Below is a quick start guide on how to install and obtain everything this projects need in order to run, with version numbers at the time of writing this guide. We recommend installing the same versions as we did (by specifying version numbers and modifying the below given commands) as we cannot promise compatibility wihin the codebase and between different libraries:
- Python (3.11.5)
- PyTorch (2.0.1)
- FFmpeg through Chocolatey (Windows) or Homebrew (MacOS)
- a local installation of OpenAI's Whisper,
- The OpenAI library,
- Flask, and
- An API key from OpenAI.
Install Python by going to http://python.org. Choose the appropriate version for your operating system. Remember to select add to PATH when installing. Make sure you know which interpreter you are using when installing packages and running the project.
Go to https://pytorch.org/get-started/locally
Install Stable. Choose CUDA if you have a high performance GPU and your computer supports it. Apple silicon users do NOT select this option.
Depending on your operating system, either install Chocolatey (Windows) or Homebrew (MacOS) in order to have a package manager for installing FFmpeg.
- Chocolatey: https://chocolatey.org/install (Choose Individual)
- Homebrew: https://brew.sh
We do not currently have any developers on Linux, but an installation option for Linux is theoretically possible. Again, remember to add the package managers to PATH.
Install FFmpeg by:
- On windows, open PowerShell with admin privillages and type
choco install ffmpeg
. - On MacOS, open the Terminal and type
brew install ffmpeg
- On windows, open Command Prompt with admin privillages and type
pip install -U openai-whisper
. - On MacOS, open the Terminal and type
sudo pip install -U openai-whisper
If it does not work, try replacing pip
with pip3
.
- On windows, open Command Prompt with admin privillages and type
pip install --upgrade openai
. - On MacOS, open the Terminal and type
sudo pip install -- openai
If it does not work, try replacing pip
with pip3
.
- On windows, open Command Prompt with admin privillages and type
pip install flask
. - On MacOS, open the Terminal and type
sudo pip install flask
If it does not work, try replacing pip
with pip3
.
You will have to register for an OpenAI account and obtain an OpenAI secret key from them. The process is very straightforward. https://help.openai.com/en/articles/4936850-where-do-i-find-my-secret-api-key
New users have free credits for API use for a certain quota. Then you can pay per use or do a subscription. https://openai.com/pricing Note that you will only be paying for GPT prices. Whisper is running locally and you will NOT be charged by the Whisper API.
Navigate (cd) to the project directory and type the following in your terminal/command prompt
python app.py
or python3 app.py
, whichever works.
The program will specify which address the web front-end is located. For example: http://127.0.0.1:5000
You will be able to upload your file and specify parameters when running the project.
You will be able to choose from
- Lecture: Summary, Important dates and Transcript in output
- Meeting: Summary, Important dates and Transcript in output
- Other: Summary and Transcript in output
Each option will have a different prompt tweaked to best capture the most accurate and useful information in that context.
Whisper offers spcialized models that works specifically for the English language. Choose English if the file is in English. This will ensure better recognition. Many other languages are supported, have fun trying it out!
You can select the precision when transcribing the audio here. Higher settings lead to more accurate transcription but exponentially increases the processing time.

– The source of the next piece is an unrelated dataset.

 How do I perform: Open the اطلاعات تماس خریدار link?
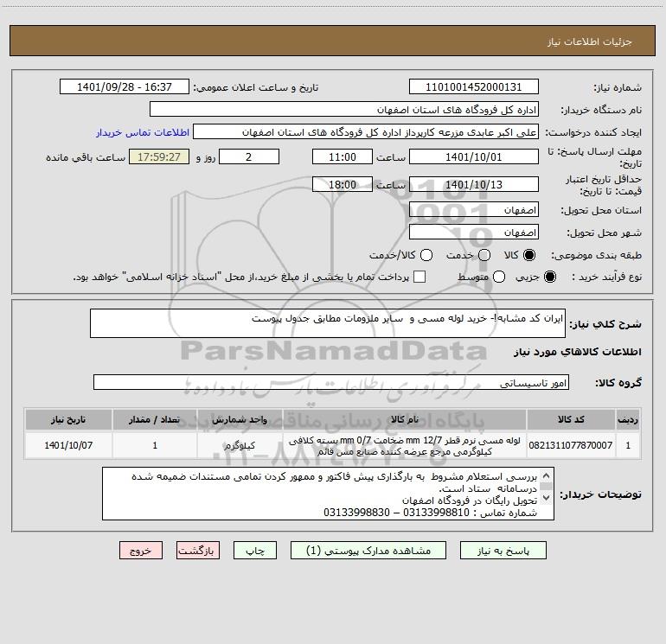point(143,132)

If your content is relatively short (within ~3000) words, you can choose between Standard Complexity (Under ~3000 words) and Complex Ideas (Under ~3000 words), which uses gpt-3.5-turbo and gpt-4 respectively. Complex Ideas can understand more complicated topics and often give more accurate summarizations of the transcript.
If your content is relatively longer, choose Standard Complexity (Under ~12000 words). The model will be able to be fed longer videos with more words.
Paste your API key from OpenAI here.
Hit run and wait patiently, you will be able to watch the script do its work in the terminal if you wish to.
Simply close the terminal or command prompt or hit Ctrl+C.